Las reuniones con amigos nudistas se mantienen como una costumbre regular: “Celebramos cumpleaños o simplemente compartimos comidas. Hacemos lo mismo que en cualquier encuentro textil, pero sin ropa: dialogamos, comemos, e incluso en ocasiones bailamos”, añade.

Desafíos y percepciones juveniles

El nudismo plantea una interrogante acerca de por qué los jóvenes no participan tanto como los mayores. Una explicación recurrente refiere al temor a la exposición en redes sociales, aunque no es el único factor. También existe una barrera generacional.

Florencia Brenner señala que las familias conservadoras han inculcado una visión errónea sobre el cuerpo desnudo, que todavía persiste. “Cuando en Argentina el nudismo comenzaba a tomar forma, los jóvenes no llegaron a replantearse que esto no era un tabú”, explica.

Evolución y aceptación personal

El especialista en psicología y sexología, Patricio Gómez Di Leva, menciona que la reserva hacia la desnudez generalmente se introduce durante la infancia, a través de conceptos de privacidad y espacio público. “Desaprender eso conlleva un proceso”, afirma Di Leva, quien practicó el nudismo por primera vez a los 30 años.

Con respecto a las redes sociales, Di Leva argumenta que el nudismo, en esta era de filtros y retoques, se erige como un acto aún más subversivo. “La cultura de los filtros nos confunde sobre lo que es auténtico. El nudismo es el antídoto a las imágenes retocadas que consumimos a diario”, destaca.

Al abordar si el nudismo está en declive entre los jóvenes, Suárez comenta que los menores de 30 nunca han sido mayoría en estas prácticas. Aclara que la mayoría empieza alrededor de los 30, después de haber dejado de lado algunos prejuicios.

Finalmente, Suárez enfatiza que conceptos erróneos como la vinculación entre nudismo y sexo dificultan su réplica. “El nudismo se trata de la aceptación personal. Lo que sucede en un entorno nudista es igual que en cualquier otro lugar en cuanto a intimidad”, concluye.

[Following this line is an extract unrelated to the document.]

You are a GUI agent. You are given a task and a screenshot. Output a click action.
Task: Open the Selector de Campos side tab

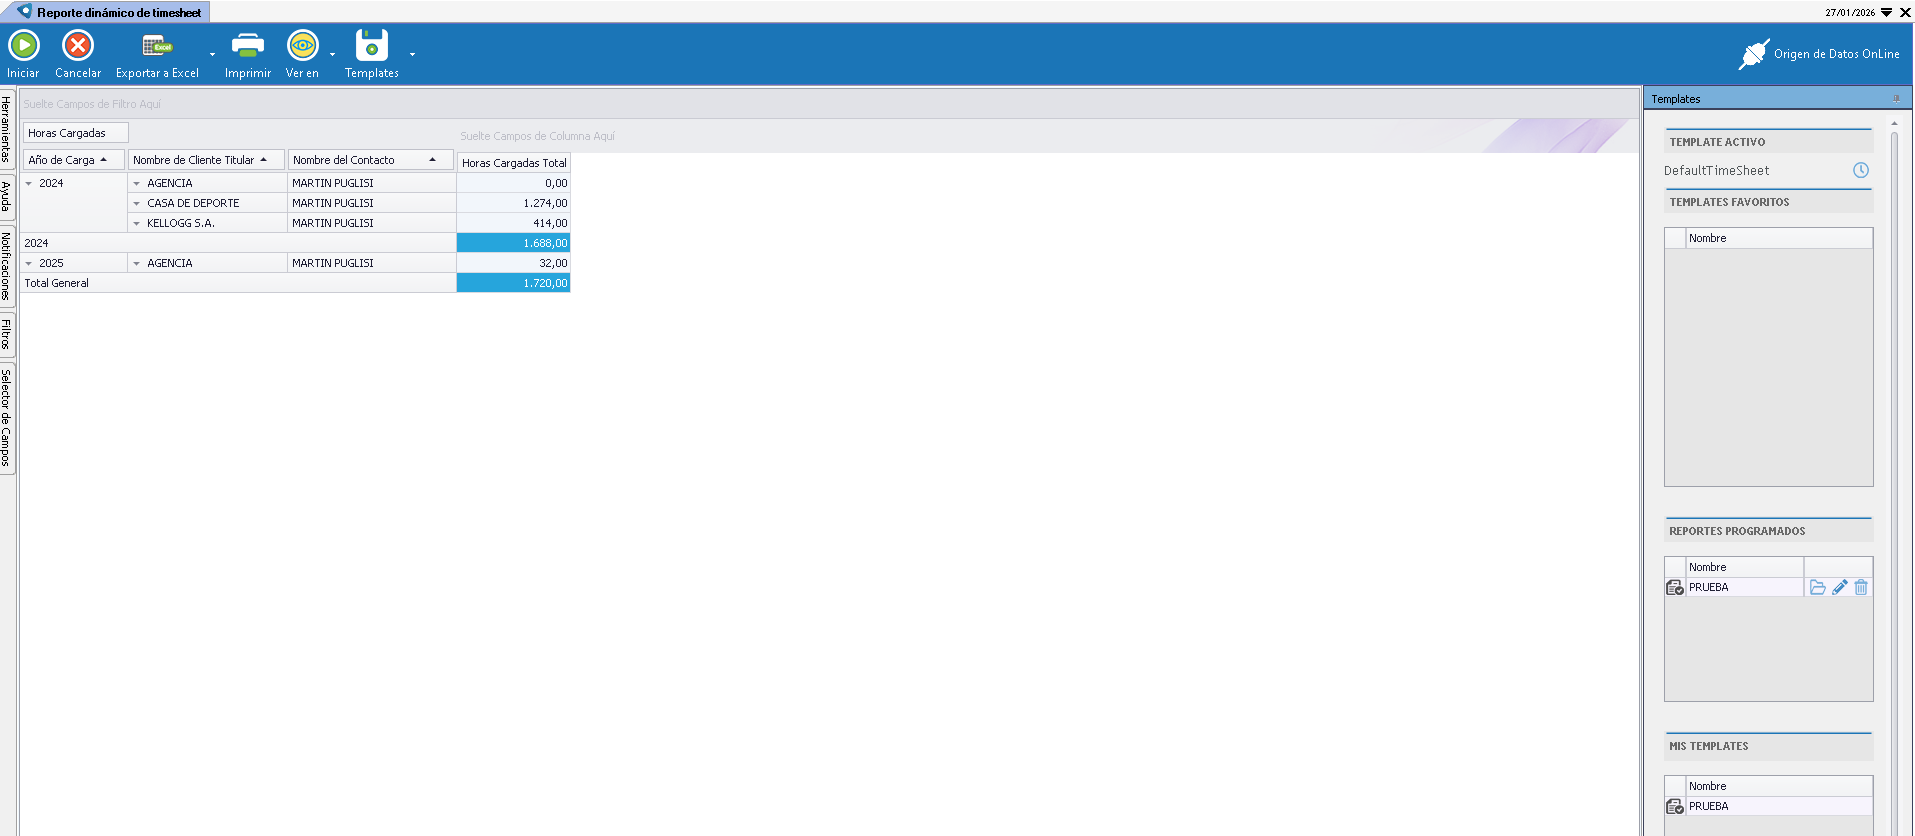tap(7, 417)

Además de La Escondida, destacan otros sitios en Argentina como Playa Querandí, la quinta Edén en La Reja, y el Complejo Paraíso Natural en Bahía Blanca que ofrece eventos y actividades relacionadas.

Por último, Suárez subraya la dicotomía entre nudismo y naturismo, enfatizando que el naturismo respeta ciertas normativas, como evitar el sexo público. Instituciones como APANNA, con 200 socios mayores de 50 años, respaldan estos principios alineándose con la Federación Naturista Internacional.